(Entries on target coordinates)
--
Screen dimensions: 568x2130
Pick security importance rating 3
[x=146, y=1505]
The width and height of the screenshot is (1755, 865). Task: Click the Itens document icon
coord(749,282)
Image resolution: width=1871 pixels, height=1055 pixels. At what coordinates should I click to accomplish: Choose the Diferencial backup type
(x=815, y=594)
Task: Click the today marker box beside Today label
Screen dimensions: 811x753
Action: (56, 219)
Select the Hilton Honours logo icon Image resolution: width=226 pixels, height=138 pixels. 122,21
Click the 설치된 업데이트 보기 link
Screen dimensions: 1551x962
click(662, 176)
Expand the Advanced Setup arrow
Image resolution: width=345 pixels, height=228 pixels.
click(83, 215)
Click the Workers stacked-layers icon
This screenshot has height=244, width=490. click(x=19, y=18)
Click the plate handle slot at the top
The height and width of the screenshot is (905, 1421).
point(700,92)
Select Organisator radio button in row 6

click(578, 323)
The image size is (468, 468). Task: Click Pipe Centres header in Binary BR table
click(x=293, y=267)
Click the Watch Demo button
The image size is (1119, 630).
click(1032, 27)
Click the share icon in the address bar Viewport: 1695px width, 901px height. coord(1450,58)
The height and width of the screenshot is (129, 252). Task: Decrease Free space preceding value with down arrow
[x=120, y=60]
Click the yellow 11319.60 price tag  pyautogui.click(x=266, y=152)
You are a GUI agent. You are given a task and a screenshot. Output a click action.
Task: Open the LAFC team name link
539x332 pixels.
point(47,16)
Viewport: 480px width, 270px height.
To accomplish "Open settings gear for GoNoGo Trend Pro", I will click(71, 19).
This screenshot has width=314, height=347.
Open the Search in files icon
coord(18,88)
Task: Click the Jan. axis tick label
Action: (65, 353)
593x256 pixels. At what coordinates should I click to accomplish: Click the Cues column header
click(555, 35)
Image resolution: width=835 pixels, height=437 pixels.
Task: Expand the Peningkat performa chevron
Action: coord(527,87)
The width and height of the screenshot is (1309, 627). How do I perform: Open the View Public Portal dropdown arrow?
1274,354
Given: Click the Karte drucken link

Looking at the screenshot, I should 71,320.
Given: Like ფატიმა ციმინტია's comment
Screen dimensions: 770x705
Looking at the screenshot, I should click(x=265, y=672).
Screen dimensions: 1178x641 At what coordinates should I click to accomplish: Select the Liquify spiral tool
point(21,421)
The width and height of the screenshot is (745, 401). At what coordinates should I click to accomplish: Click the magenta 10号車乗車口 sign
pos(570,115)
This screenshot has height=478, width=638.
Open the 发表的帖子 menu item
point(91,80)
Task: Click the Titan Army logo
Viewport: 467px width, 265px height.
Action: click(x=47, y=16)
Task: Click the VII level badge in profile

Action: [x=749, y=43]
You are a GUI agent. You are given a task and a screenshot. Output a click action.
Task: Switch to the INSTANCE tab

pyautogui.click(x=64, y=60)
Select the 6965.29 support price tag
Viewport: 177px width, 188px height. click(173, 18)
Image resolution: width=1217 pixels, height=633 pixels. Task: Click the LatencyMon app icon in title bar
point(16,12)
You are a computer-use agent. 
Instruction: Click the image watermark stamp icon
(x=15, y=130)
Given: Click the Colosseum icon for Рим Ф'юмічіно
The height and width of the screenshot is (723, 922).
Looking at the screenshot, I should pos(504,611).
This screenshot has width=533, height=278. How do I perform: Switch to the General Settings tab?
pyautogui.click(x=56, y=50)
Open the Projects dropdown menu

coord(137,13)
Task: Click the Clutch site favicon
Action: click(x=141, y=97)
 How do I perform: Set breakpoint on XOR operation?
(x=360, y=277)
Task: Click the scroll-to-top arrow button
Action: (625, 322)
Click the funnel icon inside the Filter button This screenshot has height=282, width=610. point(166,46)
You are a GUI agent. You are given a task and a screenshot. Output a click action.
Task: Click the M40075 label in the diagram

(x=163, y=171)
--
**WHAT IS EXPECTED**
Retype the lines of the listing between the line containing "Given: Click the Colosseum" and the line containing "Action: (625, 322)", inclusive, reproducing them precisely.

**COMPLETED TASK**
Given: Click the Colosseum icon for Рим Ф'юмічіно
The height and width of the screenshot is (723, 922).
Looking at the screenshot, I should pos(504,611).
This screenshot has width=533, height=278. How do I perform: Switch to the General Settings tab?
pyautogui.click(x=56, y=50)
Open the Projects dropdown menu

coord(137,13)
Task: Click the Clutch site favicon
Action: click(x=141, y=97)
 How do I perform: Set breakpoint on XOR operation?
(x=360, y=277)
Task: Click the scroll-to-top arrow button
Action: (625, 322)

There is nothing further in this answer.